I think where both Phoenix and Storm fall over is that you can’t have humans inhabit/merge/whatever with cosmic entities and concepts, with diminishing the cosmic part. It’s no longer big, weird, inscrutable. The more we’re showcase them the less interesting or mysterious it is. Diminishing returns!
That, and Jean and Ororo are more interesting as, you know, actual people interacting with their teammates. Cosmic is unrelatable. X-Men always goes off course when it detours into space!
The Annihilation refresh was some of the best cosmic marvel in years which lasted until. Bendis was tasked with aligning the guardians with the MCU, that version of the team alongside replacing Richard Rider with Sam Alexander made the cosmic books less operatic and with our the big crossovers that side of the 616 has needed a real kick for about a decade
I really don’t know what is meant by claims that G.O.D.S. was a failure. It was creative enough, plenty entertaining enough and told plently competently enough.
Yes, it is not being referenced or followed up to any significant degree. Does it have to be? If so, why?
That said, I _do_ hope we see more of that much welcomed refreshing of the mystical side of the MCU.

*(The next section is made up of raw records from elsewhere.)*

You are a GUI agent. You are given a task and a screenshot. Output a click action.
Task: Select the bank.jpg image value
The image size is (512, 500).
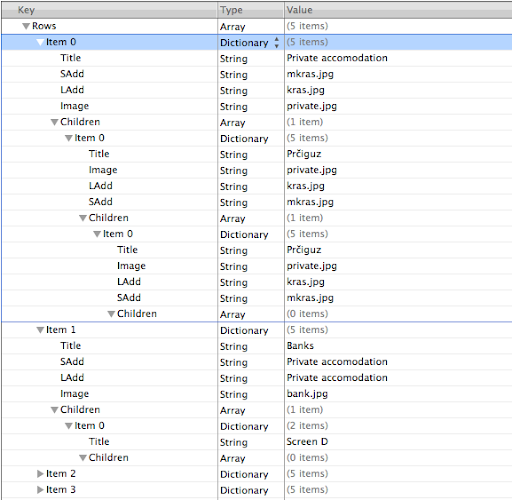tap(307, 394)
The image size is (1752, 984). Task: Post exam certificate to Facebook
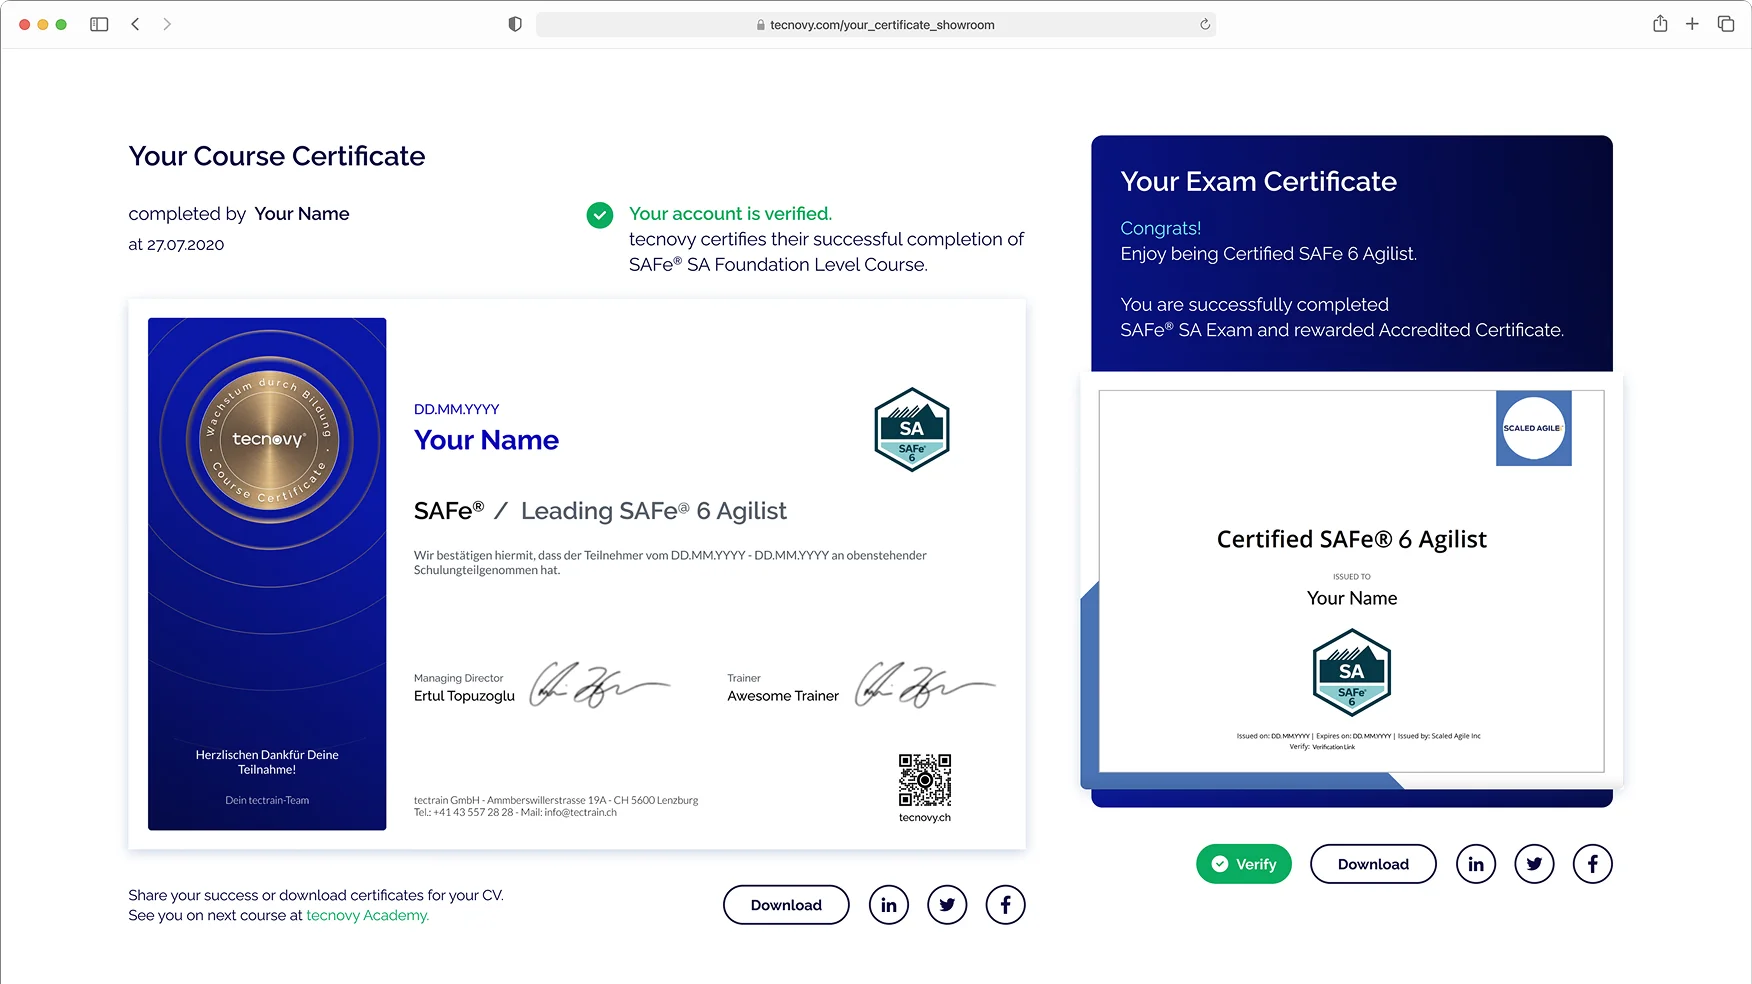[x=1592, y=864]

@Luis- As I understand it GODS was unable to sell enough to make a profit and had to be cancelled early. Part of this might or might not have been because of Hickman’s expensive salary.
G.O.D.S. wasn’t exactly prematurely cancelled so much as not extended beyond its initial order (the first trade was always going to be eight issues), but yes, it was meant to be an ongoing.
Thanks for the info.
I suppose that counts as failure, or at least “lack of success”.
Still a well above average read IMO.